Gottfried Wilhelm Leibniz's theory of pre-established harmony () is a philosophical theory about causation under which every "substance" affects only itself, but all the substances (both bodies and minds) in the world nevertheless seem to causally interact with each other because they have been programmed by God in advance to "harmonize" with each other. Leibniz's term for these substances was "monads", which he described in a popular work (Monadology §7) as "windowless".

Overview
Leibniz's theory is best known as a solution to the mind–body problem of how mind can interact with the body. Leibniz rejected the idea of physical bodies affecting each other, and explained all physical causation in this way. 

Under pre-established harmony, the preprogramming of each mind must be extremely complex, since only it causes its own thoughts or actions, for as long as it exists. To appear to interact, each substance's "program" must contain a description of either the entire universe, or of how the object behaves at all times during all interactions that appear to occur.

An example:

An apple falls on Alice's head, apparently causing the experience of pain in her mind. In fact, the apple does not cause the pain—the pain is caused by some previous state of Alice's mind. If Alice then seems to shake her hand in anger, it is not actually her mind that causes this, but some previous state of her hand.

## [YOUR TASKS]
[A] Reproduce, word for word, the stretch of the passage on pre-established harmony from "Gottfried Wilhelm Leibniz's" through "in this way.".
[B] In the passage on pre-established harmony, how did Leibniz describe monads in Monadology §7?

## [DATA EXTRACT]

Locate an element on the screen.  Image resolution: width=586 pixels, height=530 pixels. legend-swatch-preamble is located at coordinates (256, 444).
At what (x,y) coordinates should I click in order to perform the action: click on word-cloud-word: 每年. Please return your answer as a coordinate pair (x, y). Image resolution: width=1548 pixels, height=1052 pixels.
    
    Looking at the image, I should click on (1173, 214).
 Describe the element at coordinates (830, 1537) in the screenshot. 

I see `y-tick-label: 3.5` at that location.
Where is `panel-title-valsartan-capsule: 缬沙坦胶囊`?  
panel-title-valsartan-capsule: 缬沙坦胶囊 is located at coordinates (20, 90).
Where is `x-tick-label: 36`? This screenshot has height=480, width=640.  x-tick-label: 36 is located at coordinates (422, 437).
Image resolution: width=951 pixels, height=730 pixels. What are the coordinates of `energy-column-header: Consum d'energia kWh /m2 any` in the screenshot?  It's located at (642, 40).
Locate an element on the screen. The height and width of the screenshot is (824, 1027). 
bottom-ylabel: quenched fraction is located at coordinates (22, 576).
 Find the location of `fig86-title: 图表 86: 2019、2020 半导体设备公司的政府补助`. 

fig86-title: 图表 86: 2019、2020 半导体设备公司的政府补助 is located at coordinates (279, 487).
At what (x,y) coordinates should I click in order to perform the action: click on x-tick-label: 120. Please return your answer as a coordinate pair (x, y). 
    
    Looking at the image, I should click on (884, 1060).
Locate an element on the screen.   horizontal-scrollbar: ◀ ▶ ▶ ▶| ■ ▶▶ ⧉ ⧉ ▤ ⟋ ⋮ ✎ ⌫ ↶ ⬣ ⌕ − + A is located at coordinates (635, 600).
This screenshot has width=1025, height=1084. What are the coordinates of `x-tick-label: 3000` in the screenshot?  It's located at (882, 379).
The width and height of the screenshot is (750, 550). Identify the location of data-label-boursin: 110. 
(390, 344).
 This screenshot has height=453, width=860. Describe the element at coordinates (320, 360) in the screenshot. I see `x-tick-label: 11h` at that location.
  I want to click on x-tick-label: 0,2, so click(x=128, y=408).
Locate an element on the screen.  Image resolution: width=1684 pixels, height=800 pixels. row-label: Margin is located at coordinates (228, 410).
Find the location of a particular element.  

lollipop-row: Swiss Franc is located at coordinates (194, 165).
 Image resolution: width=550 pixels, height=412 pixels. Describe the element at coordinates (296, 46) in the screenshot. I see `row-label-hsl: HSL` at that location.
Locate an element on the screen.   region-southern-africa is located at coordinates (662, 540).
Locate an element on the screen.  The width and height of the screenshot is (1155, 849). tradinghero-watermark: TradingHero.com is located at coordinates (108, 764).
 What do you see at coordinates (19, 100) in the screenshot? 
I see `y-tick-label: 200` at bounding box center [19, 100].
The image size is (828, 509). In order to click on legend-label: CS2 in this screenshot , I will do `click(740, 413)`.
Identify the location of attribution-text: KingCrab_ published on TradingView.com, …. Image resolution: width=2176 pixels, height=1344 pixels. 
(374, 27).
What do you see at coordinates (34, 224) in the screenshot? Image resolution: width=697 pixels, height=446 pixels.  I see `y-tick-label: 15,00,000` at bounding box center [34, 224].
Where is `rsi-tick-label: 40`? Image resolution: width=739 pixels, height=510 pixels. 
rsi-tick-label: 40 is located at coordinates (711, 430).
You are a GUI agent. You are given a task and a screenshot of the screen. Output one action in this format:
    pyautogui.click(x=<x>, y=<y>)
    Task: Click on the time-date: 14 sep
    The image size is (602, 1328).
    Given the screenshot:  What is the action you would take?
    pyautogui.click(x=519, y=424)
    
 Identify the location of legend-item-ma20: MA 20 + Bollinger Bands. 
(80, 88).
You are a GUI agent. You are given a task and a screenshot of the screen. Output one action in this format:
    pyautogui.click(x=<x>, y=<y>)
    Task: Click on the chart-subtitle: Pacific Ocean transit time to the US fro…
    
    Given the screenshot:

## [TASK-BY-TASK ANSWERS]
[A]
Gottfried Wilhelm Leibniz's theory of pre-established harmony () is a philosophical theory about causation under which every "substance" affects only itself, but all the substances (both bodies and minds) in the world nevertheless seem to causally interact with each other because they have been programmed by God in advance to "harmonize" with each other. Leibniz's term for these substances was "monads", which he described in a popular work (Monadology §7) as "windowless".

Overview
Leibniz's theory is best known as a solution to the mind–body problem of how mind can interact with the body. Leibniz rejected the idea of physical bodies affecting each other, and explained all physical causation in this way.

[B] As "windowless."